### 练习题目
请将材料中从含有“The width and”的那一行到含有“tap(900, 159)”的那一行之间的内容原样照录，首尾两行都包括在内。

### 数据材料
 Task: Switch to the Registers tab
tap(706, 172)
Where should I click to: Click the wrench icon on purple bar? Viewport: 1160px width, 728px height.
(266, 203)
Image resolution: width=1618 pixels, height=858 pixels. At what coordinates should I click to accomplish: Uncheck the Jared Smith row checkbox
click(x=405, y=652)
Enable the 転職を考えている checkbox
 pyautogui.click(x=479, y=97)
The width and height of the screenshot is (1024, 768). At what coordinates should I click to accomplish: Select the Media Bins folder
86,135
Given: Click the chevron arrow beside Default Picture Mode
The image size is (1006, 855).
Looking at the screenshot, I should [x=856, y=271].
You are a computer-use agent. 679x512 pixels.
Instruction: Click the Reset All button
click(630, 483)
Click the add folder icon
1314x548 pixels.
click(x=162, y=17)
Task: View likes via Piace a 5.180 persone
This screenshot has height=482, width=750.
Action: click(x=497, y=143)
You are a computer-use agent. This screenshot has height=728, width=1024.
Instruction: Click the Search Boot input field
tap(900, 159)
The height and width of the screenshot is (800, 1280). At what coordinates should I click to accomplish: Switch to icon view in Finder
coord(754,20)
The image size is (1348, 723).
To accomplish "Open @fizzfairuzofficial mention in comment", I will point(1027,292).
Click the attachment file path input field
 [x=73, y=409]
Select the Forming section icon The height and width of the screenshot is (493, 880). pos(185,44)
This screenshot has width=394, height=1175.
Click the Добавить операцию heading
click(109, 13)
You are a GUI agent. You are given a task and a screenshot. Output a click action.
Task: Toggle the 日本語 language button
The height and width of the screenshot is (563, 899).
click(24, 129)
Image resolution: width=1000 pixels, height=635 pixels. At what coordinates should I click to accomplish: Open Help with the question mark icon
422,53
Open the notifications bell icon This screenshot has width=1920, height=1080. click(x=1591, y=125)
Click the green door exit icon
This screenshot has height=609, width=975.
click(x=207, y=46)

### 参考答案
The width and height of the screenshot is (1024, 768). At what coordinates should I click to accomplish: Select the Media Bins folder
86,135
Given: Click the chevron arrow beside Default Picture Mode
The image size is (1006, 855).
Looking at the screenshot, I should [x=856, y=271].
You are a computer-use agent. 679x512 pixels.
Instruction: Click the Reset All button
click(630, 483)
Click the add folder icon
1314x548 pixels.
click(x=162, y=17)
Task: View likes via Piace a 5.180 persone
This screenshot has height=482, width=750.
Action: click(x=497, y=143)
You are a computer-use agent. This screenshot has height=728, width=1024.
Instruction: Click the Search Boot input field
tap(900, 159)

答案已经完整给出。